I have been using an electric smoker, MES, with a pellet maze for many years.  Once in a while, I break out a WSM.  I did a chuck roast today on the Woodwind and holy cow I was blown away with the results.  The smoke was much cleaner, and the smoke ring was out of this world.  I preheated it to 350, and there was a nice sizzle when I put the meat on the grates.  That made me smile.  The house also didn't stink from an overpowering BBQ smell after dinner.  Usually, we smell it for a solid 24 hours.  I'm not sure what is up with that.  I am sold, and my wife is excited for me to bake biscuits in that sucker.
I think I am in love.  The only bad part is the cost of the pellets.


----------



## Thebutscher (Oct 31, 2018)

biaviian said:


> They have a new feature called slide and grill which gives you a traditional wood-fired grill; that looks interesting.  I have two charcoal grills I can use if I want more involvement.  I haven't used them much because they require too much involvement.


----------



## Thebutscher (Oct 31, 2018)

Look at GrillGrates.  Will get over 550 on your 425 grill.


----------



## biaviian (Nov 1, 2018)

Thebutscher said:


> Look at GrillGrates.  Will get over 550 on your 425 grill.

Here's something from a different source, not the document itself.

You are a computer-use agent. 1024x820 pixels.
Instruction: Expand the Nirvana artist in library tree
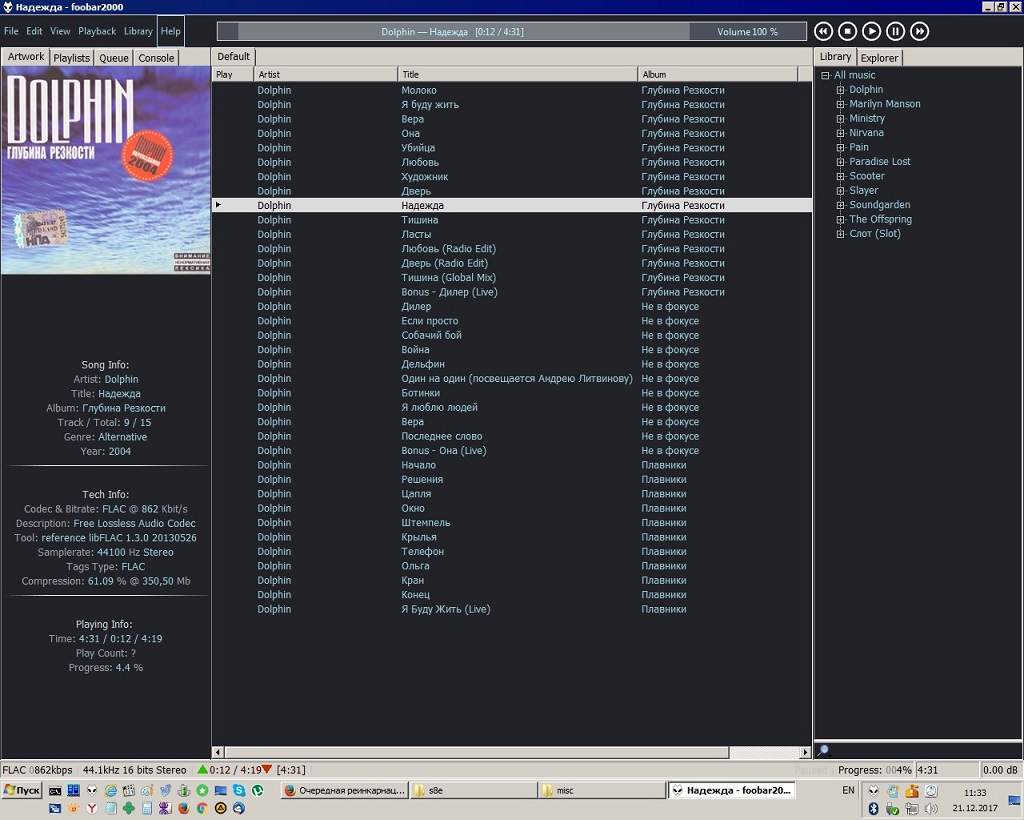coord(841,133)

I have something like that from my old grill.


----------



## grizzly bear (Nov 1, 2018)

biaviian said:


> I have been using an electric smoker, MES, with a pellet maze for many years.  Once in a while, I break out a WSM.  I did a chuck roast today on the Woodwind and holy cow I was blown away with the results.  The smoke was much cleaner, and the smoke ring was out of this world.  I preheated it to 350, and there was a nice sizzle when I put the meat on the grates.  That made me smile.  The house also didn't stink from an overpowering BBQ smell after dinner.  Usually, we smell it for a solid 24 hours.  I'm not sure what is up with that.  I am sold, and my wife is excited for me to bake biscuits in that sucker.
> I think I am in love.  The only bad part is the cost of the pellets.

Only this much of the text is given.